I recently ran across a 2010 talk given by neuroscientist and New York Times bestselling author Dave Eagleman to The Long Now Foundation. Provocatively titled “Six Easy Steps to Avert the Collapse of Civilization,” Eagleman presented what he viewed as the six requirements for a durable civilization. Among them: “Don’t lose things” such as knowledge. Both plumbing and inoculation were invented and then lost for a long time before being rediscovered. Another one: “Get more brains involved in solving problems” such as by crowdsourcing problems. Or, as I see it, by making sure as many people as possible globally have internet access.
But Eagleman’s first tip is probably the most relevant at the moment: “Try not to cough on one another.” Of course, this can be accomplished during a pandemic by working at home and through various telepresence options such as a Zoom call with a doctor.

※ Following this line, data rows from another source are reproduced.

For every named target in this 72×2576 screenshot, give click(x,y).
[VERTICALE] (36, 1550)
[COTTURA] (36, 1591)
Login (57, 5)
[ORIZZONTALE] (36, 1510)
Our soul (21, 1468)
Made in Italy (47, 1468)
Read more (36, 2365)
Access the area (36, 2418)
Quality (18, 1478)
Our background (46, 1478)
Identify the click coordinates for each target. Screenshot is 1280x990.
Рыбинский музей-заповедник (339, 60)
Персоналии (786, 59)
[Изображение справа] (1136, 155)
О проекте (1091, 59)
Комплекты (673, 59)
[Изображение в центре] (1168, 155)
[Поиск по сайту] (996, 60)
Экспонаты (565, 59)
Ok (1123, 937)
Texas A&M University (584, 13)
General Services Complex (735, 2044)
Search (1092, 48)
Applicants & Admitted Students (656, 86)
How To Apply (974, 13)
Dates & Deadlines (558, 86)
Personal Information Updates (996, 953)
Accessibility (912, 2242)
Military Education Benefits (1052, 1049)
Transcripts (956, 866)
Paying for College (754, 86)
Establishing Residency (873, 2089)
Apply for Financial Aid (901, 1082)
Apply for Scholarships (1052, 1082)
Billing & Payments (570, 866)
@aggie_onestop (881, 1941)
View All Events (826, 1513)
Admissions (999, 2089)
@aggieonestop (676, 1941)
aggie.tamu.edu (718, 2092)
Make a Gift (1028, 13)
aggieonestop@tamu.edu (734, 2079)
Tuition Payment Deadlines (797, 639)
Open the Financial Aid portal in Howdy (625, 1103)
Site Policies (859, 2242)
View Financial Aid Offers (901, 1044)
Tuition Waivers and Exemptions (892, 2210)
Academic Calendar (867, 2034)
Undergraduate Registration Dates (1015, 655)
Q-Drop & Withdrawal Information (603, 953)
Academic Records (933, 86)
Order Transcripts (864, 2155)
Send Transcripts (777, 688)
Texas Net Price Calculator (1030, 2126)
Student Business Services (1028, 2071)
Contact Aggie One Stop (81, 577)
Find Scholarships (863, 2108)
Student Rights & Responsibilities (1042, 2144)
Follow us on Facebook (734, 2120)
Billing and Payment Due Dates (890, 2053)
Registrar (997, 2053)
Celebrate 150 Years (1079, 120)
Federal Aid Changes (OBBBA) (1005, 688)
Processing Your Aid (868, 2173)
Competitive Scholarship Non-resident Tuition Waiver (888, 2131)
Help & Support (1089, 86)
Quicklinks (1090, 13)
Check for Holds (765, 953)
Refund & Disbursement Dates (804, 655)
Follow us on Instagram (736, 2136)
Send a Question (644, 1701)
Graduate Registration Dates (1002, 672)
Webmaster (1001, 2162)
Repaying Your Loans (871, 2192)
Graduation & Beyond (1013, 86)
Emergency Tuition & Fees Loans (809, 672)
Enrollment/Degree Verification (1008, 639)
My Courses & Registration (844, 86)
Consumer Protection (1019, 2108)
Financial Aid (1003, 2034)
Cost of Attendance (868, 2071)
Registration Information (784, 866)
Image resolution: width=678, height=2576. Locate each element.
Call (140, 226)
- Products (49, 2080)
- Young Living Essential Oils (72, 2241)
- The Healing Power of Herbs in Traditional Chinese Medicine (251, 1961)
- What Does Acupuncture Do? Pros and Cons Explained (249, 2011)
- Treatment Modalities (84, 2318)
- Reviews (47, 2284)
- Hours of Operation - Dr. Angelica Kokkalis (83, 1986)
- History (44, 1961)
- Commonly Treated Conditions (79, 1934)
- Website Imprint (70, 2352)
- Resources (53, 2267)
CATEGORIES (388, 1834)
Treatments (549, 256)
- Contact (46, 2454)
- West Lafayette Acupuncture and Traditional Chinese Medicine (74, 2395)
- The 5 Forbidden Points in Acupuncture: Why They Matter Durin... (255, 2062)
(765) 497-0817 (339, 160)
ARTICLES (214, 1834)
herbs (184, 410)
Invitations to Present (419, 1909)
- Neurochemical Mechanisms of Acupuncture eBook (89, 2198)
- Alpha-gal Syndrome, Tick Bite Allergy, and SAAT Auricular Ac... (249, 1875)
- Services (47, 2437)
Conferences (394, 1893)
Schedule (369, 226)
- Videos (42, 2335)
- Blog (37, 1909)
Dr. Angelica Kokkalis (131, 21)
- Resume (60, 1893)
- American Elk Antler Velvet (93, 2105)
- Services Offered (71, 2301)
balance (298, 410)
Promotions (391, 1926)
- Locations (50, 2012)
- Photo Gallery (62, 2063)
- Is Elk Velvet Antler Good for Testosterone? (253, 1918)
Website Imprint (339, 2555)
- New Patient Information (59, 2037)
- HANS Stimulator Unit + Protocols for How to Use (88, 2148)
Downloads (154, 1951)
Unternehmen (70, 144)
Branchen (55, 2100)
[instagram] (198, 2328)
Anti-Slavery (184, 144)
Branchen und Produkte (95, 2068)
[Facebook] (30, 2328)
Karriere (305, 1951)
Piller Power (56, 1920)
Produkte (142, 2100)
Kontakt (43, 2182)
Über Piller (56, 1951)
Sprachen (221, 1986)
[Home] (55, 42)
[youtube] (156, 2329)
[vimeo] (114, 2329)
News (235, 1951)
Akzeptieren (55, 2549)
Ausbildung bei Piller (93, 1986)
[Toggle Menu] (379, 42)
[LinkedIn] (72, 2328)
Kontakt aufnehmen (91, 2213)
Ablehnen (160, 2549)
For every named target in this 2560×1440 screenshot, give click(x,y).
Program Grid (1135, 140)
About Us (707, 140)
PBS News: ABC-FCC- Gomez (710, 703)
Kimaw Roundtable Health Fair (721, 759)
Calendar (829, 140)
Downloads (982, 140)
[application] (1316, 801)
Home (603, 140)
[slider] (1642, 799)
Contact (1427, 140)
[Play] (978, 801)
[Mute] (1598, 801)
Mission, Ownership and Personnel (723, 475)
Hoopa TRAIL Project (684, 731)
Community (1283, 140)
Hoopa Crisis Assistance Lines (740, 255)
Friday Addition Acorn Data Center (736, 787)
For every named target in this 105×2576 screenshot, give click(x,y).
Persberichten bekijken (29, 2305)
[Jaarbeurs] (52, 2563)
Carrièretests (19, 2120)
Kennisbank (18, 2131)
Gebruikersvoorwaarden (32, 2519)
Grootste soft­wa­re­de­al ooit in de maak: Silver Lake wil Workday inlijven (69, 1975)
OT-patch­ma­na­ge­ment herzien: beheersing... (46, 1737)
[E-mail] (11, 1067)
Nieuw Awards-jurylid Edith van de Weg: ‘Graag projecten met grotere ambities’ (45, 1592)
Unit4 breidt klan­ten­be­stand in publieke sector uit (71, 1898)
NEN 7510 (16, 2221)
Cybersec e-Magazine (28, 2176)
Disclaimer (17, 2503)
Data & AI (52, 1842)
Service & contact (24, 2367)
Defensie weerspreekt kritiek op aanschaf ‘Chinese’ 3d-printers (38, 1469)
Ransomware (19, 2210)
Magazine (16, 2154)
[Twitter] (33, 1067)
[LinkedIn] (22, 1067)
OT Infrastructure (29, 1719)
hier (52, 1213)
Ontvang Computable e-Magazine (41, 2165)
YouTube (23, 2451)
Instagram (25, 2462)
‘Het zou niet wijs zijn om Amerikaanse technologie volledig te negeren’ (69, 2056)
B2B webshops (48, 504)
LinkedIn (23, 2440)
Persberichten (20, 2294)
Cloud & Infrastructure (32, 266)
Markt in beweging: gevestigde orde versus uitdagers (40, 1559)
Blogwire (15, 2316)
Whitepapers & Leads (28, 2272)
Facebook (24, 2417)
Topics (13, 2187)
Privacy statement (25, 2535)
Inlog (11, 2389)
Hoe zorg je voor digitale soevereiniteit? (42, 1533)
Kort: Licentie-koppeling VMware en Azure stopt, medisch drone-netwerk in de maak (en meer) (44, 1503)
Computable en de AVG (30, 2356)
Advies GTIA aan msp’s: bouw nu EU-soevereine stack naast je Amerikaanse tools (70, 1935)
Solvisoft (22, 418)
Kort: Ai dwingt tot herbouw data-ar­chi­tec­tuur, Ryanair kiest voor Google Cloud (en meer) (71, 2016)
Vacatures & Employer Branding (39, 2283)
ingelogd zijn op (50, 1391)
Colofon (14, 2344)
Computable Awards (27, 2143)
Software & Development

Also, you can wear a mask. And if the econ team at Goldman Sachs is anywhere close to being right, mask-wearing is a tremendous pro-growth economic policy with a tremendous return on investment. From “Face Masks and GDP,” a new GS note:
The sharp increase in confirmed coronavirus cases in the US Sun Belt has led investors to worry about renewed broad lockdowns with large negative effects on GDP. But there are also other ways to reduce infections, including stringent bans on large gatherings and greater use of face masks. In particular, we argue that a national face mask mandate could partially substitute for renewed lockdowns. We start by showing that a national mandate would likely increase face mask usage meaningfully, especially in states such as Florida and Texas where masks remain largely voluntary to date. … We find that face masks are associated with significantly better coronavirus outcomes. … Our baseline estimate is that a national mandate could raise the percentage of people who wear masks by 15pp and cut the daily growth rate of confirmed cases by 1.0pp to 0.6%. Finally, we translate our results into GDP terms by asking how much our Effective Lockdown Index (ELI) would need to increase in order to cut infections by as much as a national mask mandate, and then converting the ELI impact into a GDP impact using the estimated cross-country relationship between the two. These calculations imply that a face mask mandate could potentially substitute for lockdowns that would otherwise subtract nearly 5% from GDP.
A pretty good bargain, then. Avoiding a trillion-dollar GDP subtraction at the cost of $59 million to $1 billion for 325 million N95 masks (as tweeted by Cornerstone Marco policy analyst Donald Schneider).
This article by James Pethokoukis first appeared in AEIdeas on June 30, 2020.